Resource 5: Making Salts
Background information / subject knowledge for teacher
Making salts
Salts are very useful chemicals. Here are some that you and your students might have come across:
- sodium chloride – table salt used for flavouring food
- ammonium nitrate – fertiliser that provides nitrogen
- calcium sulfate – plaster of Paris
- magnesium sulfate – Epsom salts, a laxative
- iron II sulfate – used in iron tablets (to treat anaemia)
- monosodium glutamate – food additive
- potassium nitrate – used in explosives
- copper sulfate – used in agriculture as a fungicide
- calcium citrate – food additive (preservative).

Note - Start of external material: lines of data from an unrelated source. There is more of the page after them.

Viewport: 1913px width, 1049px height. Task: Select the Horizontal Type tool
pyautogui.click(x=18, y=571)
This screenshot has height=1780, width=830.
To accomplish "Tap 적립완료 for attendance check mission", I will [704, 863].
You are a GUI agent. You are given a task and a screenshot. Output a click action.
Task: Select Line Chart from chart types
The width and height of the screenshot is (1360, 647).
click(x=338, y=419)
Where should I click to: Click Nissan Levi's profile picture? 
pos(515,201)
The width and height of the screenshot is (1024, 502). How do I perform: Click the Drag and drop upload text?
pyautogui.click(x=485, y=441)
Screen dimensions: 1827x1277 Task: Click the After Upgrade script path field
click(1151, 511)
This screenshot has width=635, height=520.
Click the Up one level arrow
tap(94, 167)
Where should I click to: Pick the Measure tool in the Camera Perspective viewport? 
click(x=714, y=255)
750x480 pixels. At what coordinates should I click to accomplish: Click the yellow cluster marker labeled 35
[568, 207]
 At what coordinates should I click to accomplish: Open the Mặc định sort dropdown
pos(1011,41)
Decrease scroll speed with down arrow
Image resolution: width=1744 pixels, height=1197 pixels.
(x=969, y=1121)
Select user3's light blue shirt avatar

Making a salt from an acid and a carbonate
Here are the steps for the experiment in the correct order:
- Measure 25 ml of 0.5 M sulphuric acid or hydrochloric acid into a beaker
- Use a teaspoon or spatula to add copper carbonate. Stir after each addition.
- Add the solid until the fizzing stops
- Filter the mixture to remove unreacted copper carbonate (or decant the liquid into an evaporating basin).
- Heat the solution until crystals just begin to appear.
- Leave the solution to cool.
- Pour off the liquid and dry the crystals between pieces of filter paper (or tissue paper).